Date de notification de l’offre de vente

Par un arrêt du 23 septembre 2021, la Cour de cassation a jugé, dans un cas où l’offre de vente a « été adressée préalable­ment à la vente » au preneur bénéficiant du droit de préemption « Pinel », que le pro­priétaire « avait pu confier un mandat de vente » puis « faire procéder à des visites du bien » avant la notification de cette offre.

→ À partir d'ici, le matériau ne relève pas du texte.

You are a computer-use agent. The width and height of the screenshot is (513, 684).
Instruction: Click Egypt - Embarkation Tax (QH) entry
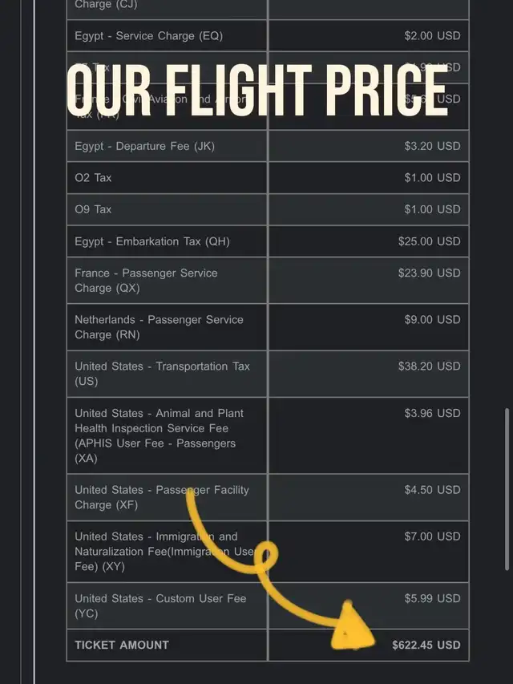151,241
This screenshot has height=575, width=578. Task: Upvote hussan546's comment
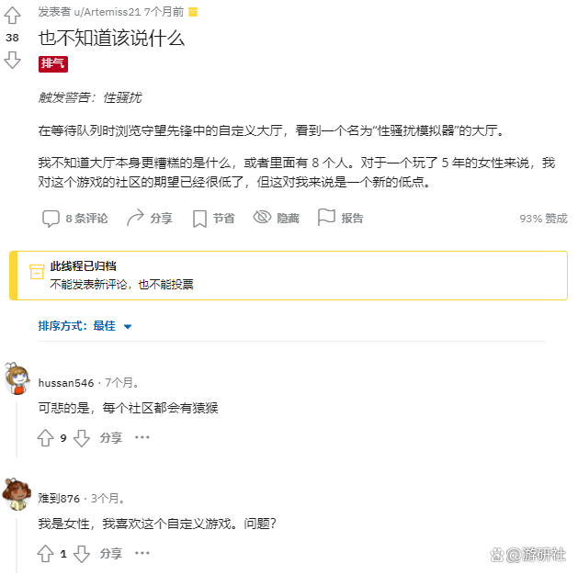tap(45, 438)
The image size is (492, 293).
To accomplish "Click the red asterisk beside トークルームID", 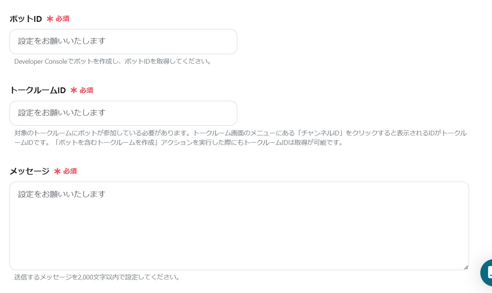I will coord(74,90).
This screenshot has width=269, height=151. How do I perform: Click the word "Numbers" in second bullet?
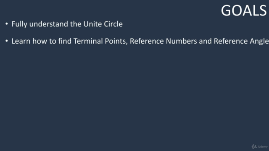pos(181,41)
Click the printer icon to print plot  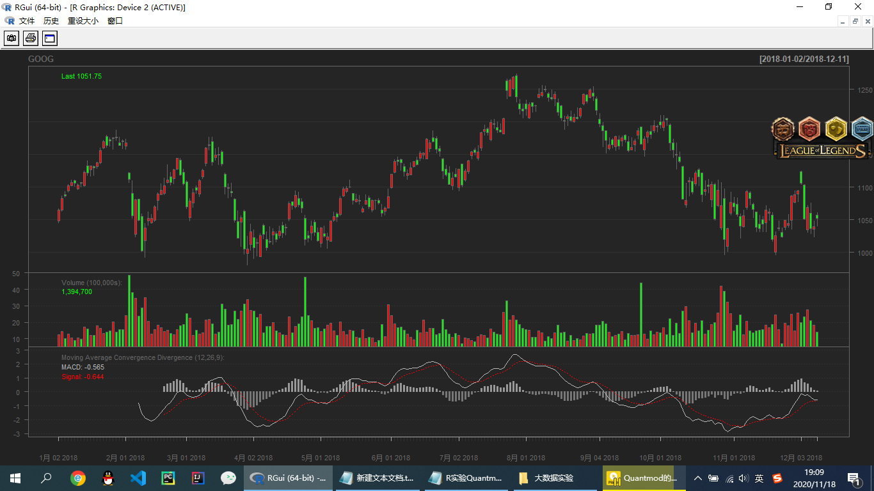31,38
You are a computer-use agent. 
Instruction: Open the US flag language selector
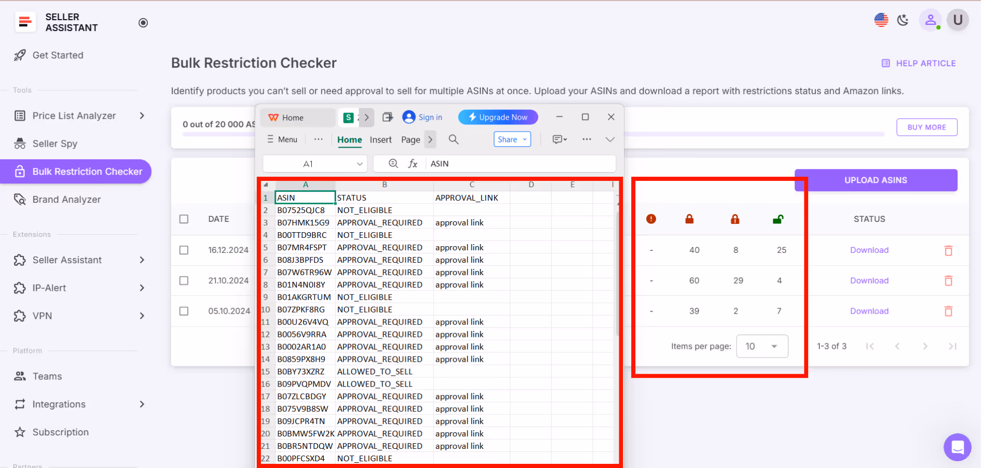pyautogui.click(x=881, y=20)
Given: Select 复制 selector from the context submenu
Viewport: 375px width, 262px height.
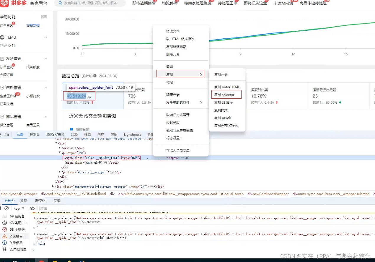Looking at the screenshot, I should pos(226,94).
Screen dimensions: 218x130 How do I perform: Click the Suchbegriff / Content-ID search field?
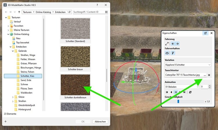coord(88,12)
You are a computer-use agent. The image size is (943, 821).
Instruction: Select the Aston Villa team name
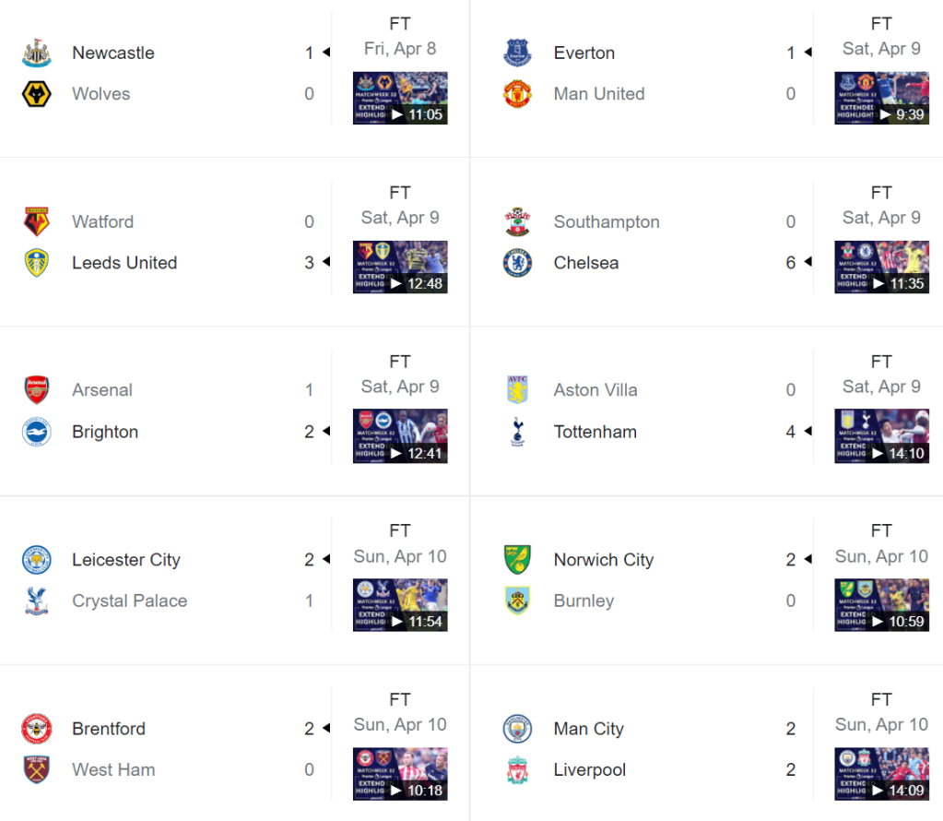pyautogui.click(x=595, y=390)
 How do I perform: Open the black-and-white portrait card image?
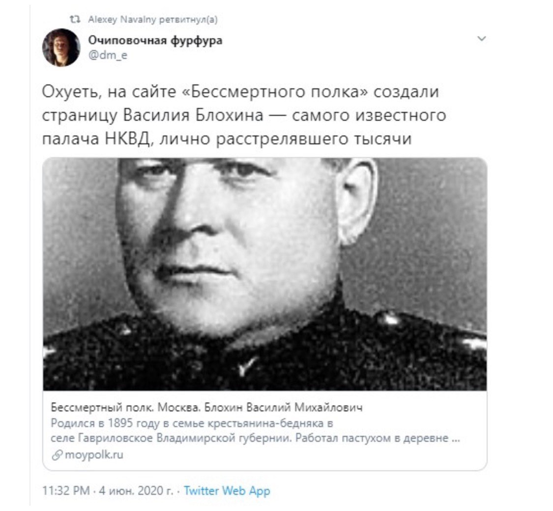[265, 274]
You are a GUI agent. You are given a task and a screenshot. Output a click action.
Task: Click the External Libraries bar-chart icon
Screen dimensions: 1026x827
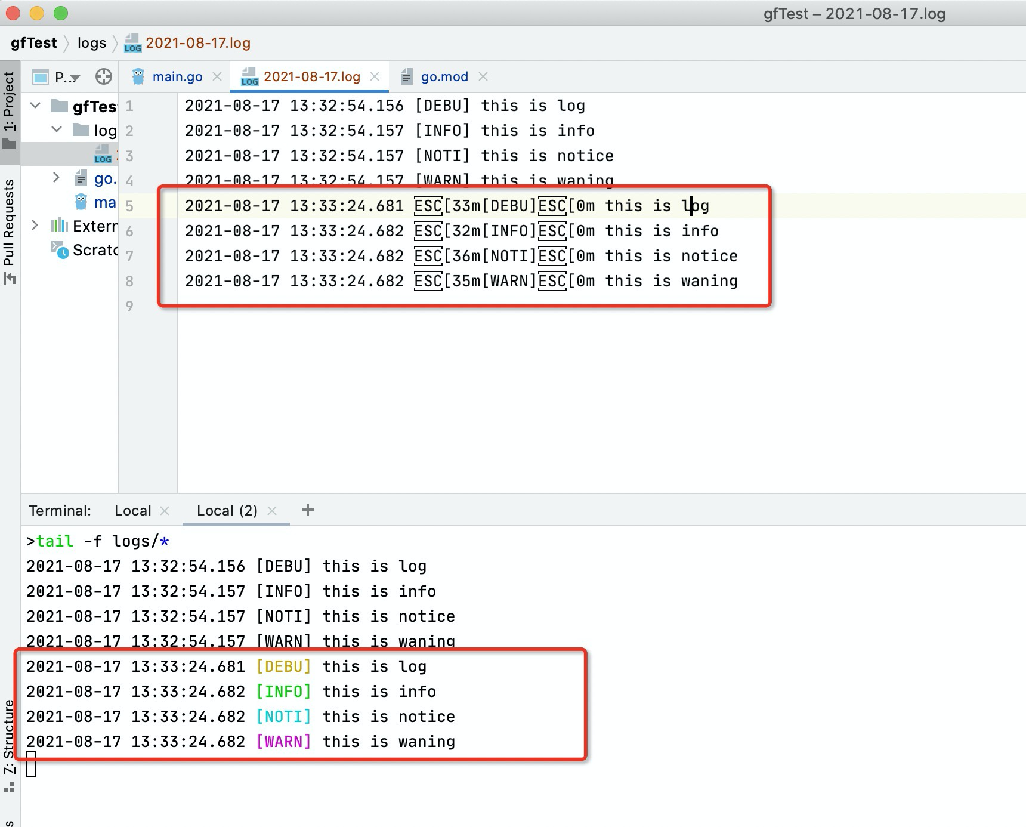[x=59, y=226]
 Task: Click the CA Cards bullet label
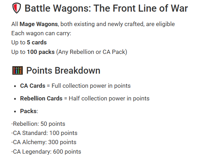point(33,86)
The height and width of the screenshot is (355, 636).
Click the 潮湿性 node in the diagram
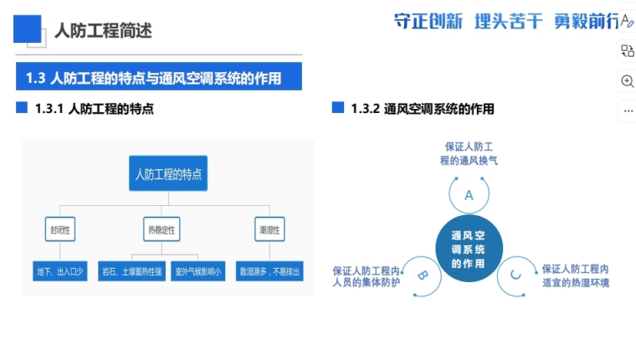pyautogui.click(x=269, y=229)
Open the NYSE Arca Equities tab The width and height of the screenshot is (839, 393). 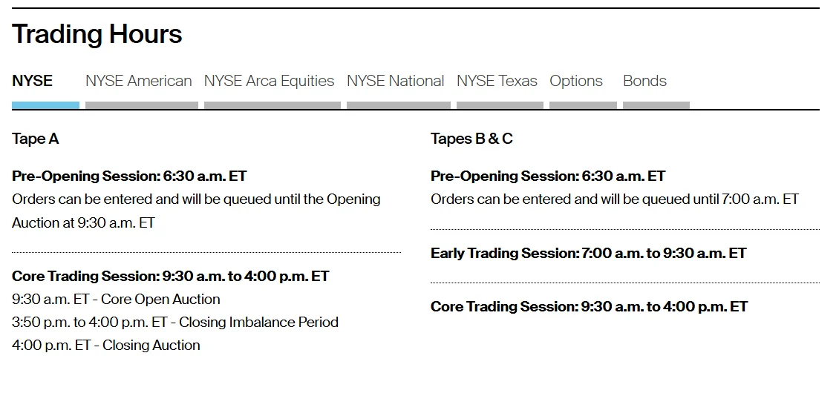coord(269,82)
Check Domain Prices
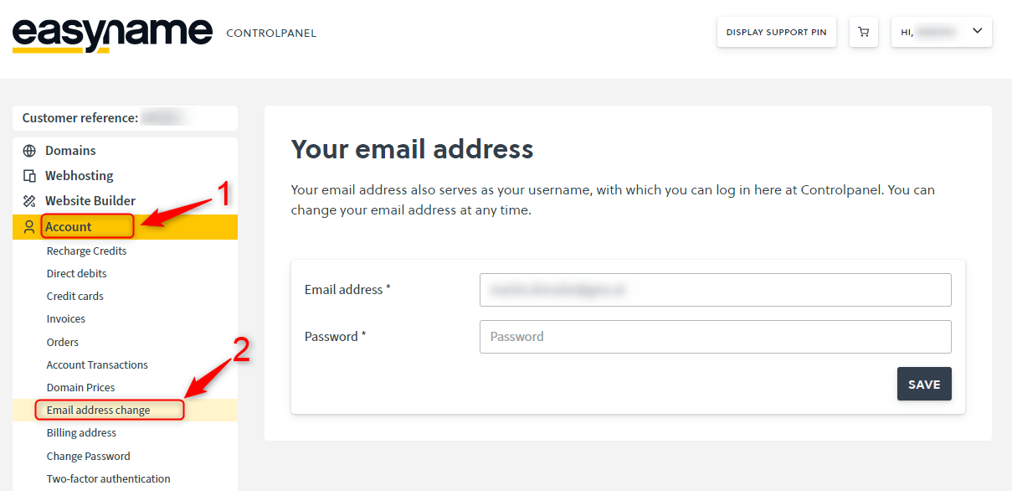The height and width of the screenshot is (491, 1012). pos(80,387)
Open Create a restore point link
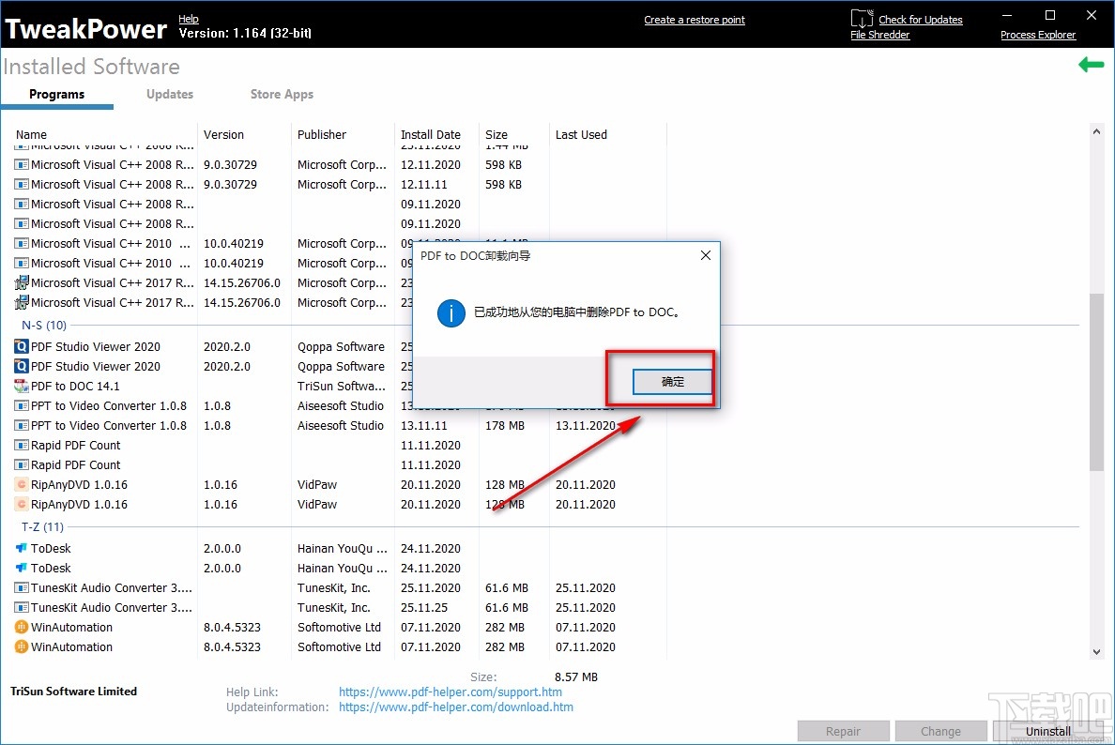This screenshot has height=745, width=1115. (695, 20)
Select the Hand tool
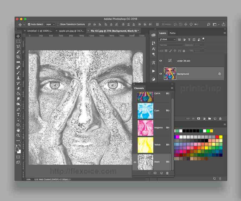241x201 pixels. tap(18, 130)
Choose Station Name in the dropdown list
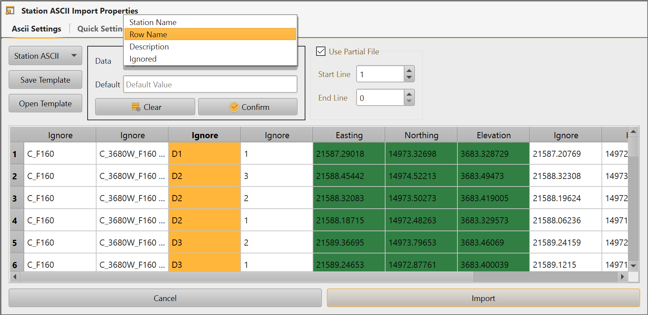Image resolution: width=648 pixels, height=315 pixels. (210, 22)
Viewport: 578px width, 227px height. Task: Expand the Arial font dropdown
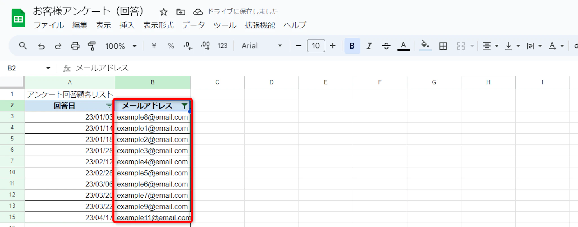click(262, 46)
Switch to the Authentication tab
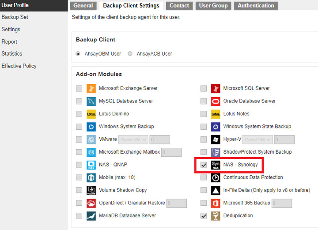Screen dimensions: 318x230 [x=256, y=6]
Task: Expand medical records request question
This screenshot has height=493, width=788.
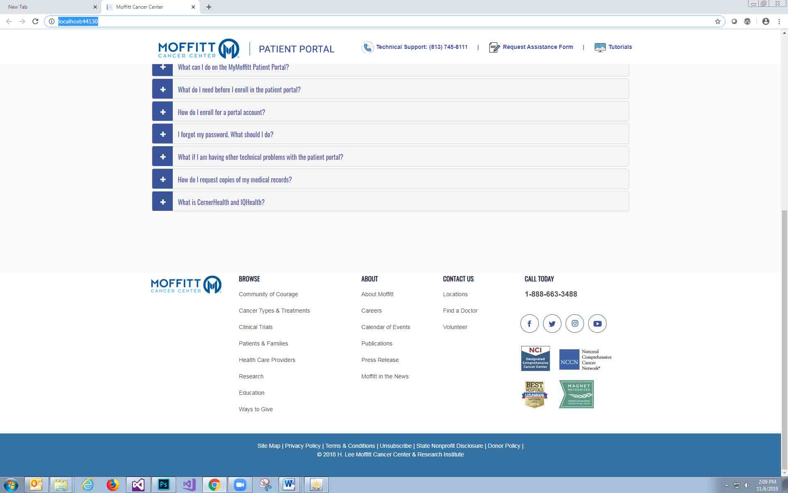Action: [163, 180]
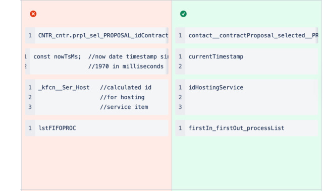Click the red X incorrect icon
The image size is (323, 191).
[x=33, y=14]
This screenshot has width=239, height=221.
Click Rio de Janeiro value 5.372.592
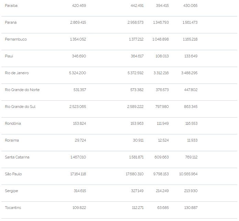tap(135, 73)
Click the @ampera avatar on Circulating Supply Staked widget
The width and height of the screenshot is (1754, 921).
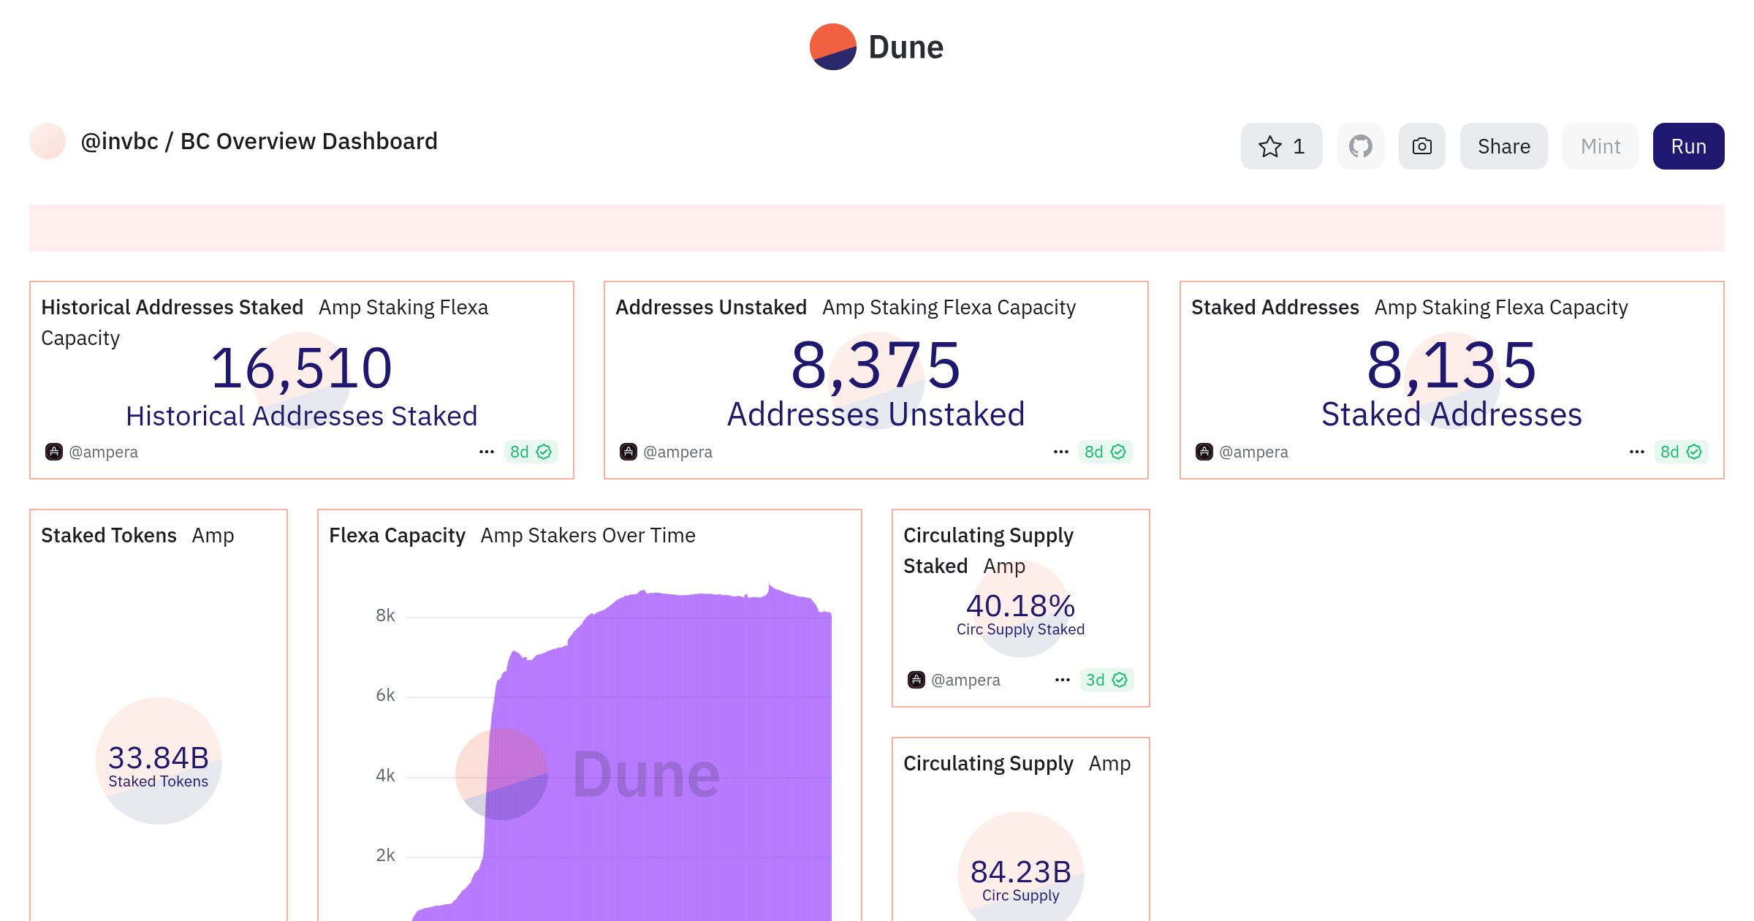pyautogui.click(x=916, y=679)
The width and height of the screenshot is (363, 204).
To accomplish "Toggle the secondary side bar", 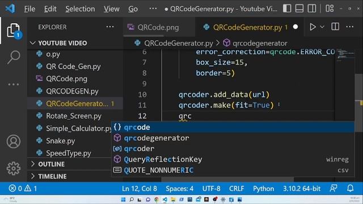I will (x=311, y=9).
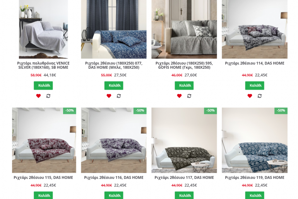This screenshot has width=298, height=199.
Task: Click Καλάθι under Ριχτάρι 114 DAS HOME
Action: coord(255,85)
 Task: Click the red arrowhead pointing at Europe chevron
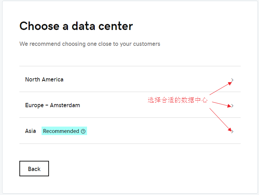tap(229, 106)
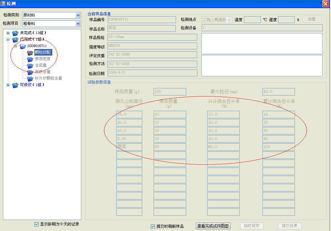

Elle a en outre jugé que le fait que le pro­priétaire ait conclu, postérieurement à la notification de l’offre de vente, « une pro­messe unilatérale de vente, sous la condi­tion suspensive tenant au droit de préfé­rence du preneur, n’invalidait pas l’offre de vente ». (Cass., 3e civ., 23 septembre 2021, n° 20-17.799)

Application dans le temps

Par un arrêt du 25 octobre 2022 concer­nant un compromis de vente conclu le 7 novembre 2014 sous condition suspen­sive de mise en œuvre de « tout droit de préemption […] susceptible de frapper les biens », la Cour d’appel de Lyon a retenu que « lorsque le compromis de vente a été signé, l’article L.145-46-1 du Code de com­merce n’était pas applicable » car entré en vigueur le 18 décembre 2014. Elle en a déduit que si, à cette date, « la vente n’avait pas encore été réitérée, la condition suspensive avait nécessairement été levée, en l’absence d’un quelconque titulaire d’un droit de préemption et/ou d’un pacte de préférence » et que « la vente était parfaite » (CA Lyon, 1ère ch. civ. B, 25 octobre 2022, n° 20/00285). La solution aurait vraisemblablement été diffé­rente si la signature du compromis était intervenue après l’entrée en vigueur de cet article.